**Assigned task:** Among the entries below, how many lines contain the string "Vacanza"? Only the number, please.

[Records for this task Boundary: Start]

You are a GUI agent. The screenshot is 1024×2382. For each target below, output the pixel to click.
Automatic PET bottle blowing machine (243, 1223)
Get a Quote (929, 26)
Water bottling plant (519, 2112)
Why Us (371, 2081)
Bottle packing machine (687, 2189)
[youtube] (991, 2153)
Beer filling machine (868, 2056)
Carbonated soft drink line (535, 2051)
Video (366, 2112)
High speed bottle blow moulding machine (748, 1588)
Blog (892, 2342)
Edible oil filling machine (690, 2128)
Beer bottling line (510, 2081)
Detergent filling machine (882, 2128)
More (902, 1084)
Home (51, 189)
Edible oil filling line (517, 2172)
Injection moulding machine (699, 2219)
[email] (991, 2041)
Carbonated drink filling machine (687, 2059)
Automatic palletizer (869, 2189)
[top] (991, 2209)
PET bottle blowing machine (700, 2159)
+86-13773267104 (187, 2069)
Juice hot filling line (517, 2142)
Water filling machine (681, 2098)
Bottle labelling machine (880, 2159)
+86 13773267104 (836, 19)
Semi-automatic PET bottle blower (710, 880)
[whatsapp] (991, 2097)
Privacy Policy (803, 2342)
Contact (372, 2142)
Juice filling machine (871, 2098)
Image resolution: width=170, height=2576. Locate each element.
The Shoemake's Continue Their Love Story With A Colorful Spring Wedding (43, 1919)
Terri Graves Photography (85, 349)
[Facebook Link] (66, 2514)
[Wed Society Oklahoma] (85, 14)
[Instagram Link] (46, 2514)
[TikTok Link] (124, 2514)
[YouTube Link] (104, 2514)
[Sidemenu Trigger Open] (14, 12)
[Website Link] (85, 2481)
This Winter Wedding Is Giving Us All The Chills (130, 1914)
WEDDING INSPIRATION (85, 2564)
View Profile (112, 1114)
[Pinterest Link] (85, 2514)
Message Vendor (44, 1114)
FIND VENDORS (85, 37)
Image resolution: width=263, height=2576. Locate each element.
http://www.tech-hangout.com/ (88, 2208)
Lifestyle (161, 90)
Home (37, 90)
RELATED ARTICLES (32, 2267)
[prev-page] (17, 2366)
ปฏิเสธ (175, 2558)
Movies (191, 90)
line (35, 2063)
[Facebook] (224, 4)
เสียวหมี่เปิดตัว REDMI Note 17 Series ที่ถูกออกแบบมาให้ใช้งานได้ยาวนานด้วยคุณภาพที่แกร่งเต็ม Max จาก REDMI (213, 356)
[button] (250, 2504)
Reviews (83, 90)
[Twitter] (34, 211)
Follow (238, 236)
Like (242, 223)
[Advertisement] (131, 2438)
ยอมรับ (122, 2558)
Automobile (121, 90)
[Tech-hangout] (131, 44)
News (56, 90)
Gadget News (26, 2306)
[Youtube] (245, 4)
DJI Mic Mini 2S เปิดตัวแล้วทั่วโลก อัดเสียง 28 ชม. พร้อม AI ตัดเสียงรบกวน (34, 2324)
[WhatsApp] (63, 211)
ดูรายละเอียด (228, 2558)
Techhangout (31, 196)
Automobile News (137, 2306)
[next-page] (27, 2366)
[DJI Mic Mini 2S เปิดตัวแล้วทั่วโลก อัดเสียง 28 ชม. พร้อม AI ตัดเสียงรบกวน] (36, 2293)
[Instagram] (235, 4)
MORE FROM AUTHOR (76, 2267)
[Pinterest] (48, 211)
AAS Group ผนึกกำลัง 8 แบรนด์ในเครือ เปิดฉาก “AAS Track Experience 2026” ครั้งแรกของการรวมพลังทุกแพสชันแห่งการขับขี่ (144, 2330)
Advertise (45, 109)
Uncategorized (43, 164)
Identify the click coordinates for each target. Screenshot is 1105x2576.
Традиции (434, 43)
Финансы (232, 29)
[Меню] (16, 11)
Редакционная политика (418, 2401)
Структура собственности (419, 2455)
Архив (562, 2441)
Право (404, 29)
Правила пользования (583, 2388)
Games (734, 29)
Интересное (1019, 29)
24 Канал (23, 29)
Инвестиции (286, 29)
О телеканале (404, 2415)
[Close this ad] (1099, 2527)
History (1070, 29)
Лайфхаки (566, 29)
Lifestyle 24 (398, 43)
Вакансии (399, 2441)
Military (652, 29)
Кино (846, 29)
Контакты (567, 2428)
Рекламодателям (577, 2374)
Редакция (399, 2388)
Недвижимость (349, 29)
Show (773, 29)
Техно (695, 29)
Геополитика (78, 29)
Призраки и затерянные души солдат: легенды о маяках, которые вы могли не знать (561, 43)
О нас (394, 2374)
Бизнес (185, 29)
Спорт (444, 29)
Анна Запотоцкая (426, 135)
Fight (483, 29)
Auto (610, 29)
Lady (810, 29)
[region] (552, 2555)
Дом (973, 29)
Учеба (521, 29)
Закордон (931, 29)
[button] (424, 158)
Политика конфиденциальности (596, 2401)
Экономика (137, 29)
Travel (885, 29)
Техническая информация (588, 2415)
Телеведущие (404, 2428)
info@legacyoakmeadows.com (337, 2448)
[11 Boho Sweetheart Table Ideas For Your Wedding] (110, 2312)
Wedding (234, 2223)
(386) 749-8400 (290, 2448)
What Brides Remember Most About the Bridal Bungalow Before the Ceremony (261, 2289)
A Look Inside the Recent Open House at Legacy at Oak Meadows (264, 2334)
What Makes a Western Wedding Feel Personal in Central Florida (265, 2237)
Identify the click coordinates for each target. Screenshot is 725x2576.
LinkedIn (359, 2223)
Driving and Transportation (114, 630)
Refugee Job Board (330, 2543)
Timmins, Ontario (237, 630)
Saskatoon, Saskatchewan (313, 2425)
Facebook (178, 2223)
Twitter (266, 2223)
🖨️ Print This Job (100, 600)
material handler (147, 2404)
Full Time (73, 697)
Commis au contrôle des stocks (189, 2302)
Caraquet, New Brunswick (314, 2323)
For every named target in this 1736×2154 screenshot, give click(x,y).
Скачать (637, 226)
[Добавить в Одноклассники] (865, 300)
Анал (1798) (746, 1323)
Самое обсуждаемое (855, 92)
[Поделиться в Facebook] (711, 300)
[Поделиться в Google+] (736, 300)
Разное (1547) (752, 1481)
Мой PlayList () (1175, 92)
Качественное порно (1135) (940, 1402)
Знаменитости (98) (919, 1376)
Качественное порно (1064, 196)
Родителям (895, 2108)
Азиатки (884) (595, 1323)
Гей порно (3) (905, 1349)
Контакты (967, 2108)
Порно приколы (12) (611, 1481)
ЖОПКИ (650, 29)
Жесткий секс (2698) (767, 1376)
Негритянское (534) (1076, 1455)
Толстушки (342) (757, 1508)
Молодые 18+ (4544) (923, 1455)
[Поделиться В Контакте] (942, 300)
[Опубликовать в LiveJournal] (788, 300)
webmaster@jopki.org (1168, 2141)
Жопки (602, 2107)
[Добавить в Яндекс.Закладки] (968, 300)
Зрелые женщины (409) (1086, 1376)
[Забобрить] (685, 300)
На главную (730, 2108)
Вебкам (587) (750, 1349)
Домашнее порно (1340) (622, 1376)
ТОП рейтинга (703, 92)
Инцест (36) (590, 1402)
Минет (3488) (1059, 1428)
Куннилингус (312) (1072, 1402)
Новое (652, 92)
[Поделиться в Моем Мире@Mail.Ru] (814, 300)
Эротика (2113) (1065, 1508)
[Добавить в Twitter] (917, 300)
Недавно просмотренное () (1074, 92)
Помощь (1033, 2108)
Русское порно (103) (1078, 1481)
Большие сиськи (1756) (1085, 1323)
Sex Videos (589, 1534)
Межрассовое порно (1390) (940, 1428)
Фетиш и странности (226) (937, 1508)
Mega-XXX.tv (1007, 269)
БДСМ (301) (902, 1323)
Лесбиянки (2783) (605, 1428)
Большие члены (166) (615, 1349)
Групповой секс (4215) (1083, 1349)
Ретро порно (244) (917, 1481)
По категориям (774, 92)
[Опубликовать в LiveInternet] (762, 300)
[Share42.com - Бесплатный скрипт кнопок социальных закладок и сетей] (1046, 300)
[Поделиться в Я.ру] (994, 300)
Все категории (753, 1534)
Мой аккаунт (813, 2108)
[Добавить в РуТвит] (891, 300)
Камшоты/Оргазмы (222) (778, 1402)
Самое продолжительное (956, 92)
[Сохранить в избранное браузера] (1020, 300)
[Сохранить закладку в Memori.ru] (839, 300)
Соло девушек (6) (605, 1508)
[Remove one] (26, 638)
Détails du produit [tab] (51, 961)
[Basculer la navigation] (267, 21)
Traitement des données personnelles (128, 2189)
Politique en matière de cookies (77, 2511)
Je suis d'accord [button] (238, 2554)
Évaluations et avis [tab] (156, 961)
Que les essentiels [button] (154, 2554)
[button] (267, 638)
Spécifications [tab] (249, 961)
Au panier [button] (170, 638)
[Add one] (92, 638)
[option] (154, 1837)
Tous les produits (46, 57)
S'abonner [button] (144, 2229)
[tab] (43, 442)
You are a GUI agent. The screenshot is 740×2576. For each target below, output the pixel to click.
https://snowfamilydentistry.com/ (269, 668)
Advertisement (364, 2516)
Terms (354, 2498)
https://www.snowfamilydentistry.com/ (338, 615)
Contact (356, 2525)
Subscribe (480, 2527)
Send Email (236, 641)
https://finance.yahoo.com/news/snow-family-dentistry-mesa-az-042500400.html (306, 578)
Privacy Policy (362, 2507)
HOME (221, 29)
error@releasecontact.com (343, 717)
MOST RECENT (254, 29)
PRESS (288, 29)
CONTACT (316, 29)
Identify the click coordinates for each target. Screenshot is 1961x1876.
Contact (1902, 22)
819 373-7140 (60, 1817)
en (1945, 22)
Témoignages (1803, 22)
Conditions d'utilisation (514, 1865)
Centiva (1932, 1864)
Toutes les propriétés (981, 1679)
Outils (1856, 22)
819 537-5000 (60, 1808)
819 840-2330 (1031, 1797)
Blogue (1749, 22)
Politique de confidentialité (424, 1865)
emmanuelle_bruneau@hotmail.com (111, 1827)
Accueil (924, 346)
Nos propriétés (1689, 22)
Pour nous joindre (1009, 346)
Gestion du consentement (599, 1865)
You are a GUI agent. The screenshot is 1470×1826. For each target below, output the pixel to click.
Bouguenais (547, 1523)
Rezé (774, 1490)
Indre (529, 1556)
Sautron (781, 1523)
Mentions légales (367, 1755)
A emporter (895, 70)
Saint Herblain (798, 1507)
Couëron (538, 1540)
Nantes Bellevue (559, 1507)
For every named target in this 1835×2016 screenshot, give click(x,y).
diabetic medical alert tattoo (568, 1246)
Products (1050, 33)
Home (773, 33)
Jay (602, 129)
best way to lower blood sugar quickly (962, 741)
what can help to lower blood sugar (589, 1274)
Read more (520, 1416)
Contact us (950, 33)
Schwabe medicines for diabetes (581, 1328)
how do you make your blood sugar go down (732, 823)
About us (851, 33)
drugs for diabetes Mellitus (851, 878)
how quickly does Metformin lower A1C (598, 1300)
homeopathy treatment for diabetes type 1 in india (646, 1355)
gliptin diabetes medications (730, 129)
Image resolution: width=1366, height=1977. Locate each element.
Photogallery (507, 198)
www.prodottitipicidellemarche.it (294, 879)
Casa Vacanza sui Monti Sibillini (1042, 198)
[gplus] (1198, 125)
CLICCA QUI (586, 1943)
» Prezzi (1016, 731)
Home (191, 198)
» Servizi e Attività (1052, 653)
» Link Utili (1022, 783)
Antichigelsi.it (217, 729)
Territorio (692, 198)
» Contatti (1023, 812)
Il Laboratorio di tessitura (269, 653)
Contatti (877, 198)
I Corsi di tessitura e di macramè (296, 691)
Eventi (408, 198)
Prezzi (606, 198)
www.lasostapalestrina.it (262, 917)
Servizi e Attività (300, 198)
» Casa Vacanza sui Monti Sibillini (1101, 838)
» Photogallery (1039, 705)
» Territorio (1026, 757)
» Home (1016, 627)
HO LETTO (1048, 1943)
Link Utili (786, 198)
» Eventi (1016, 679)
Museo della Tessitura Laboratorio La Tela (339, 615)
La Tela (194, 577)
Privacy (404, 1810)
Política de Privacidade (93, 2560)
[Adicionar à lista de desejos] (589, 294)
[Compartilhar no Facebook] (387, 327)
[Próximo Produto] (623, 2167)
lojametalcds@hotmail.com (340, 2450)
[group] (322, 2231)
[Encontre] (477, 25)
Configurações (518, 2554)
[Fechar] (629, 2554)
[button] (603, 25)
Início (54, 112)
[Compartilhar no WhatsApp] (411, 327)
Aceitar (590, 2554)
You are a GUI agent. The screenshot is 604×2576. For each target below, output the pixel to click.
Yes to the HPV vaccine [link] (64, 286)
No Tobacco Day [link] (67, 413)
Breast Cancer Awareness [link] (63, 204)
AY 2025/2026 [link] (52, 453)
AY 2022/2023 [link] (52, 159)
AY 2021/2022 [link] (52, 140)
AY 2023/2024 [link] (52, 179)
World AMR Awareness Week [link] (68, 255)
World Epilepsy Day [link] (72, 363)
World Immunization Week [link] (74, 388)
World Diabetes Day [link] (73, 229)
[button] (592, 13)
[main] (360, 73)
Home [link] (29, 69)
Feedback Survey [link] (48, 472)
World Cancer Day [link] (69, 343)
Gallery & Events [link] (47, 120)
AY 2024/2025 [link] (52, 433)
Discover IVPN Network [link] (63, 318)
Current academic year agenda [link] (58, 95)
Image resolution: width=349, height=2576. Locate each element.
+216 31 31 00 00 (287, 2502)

[Records for this task Boundary: End]

**Solution:** 2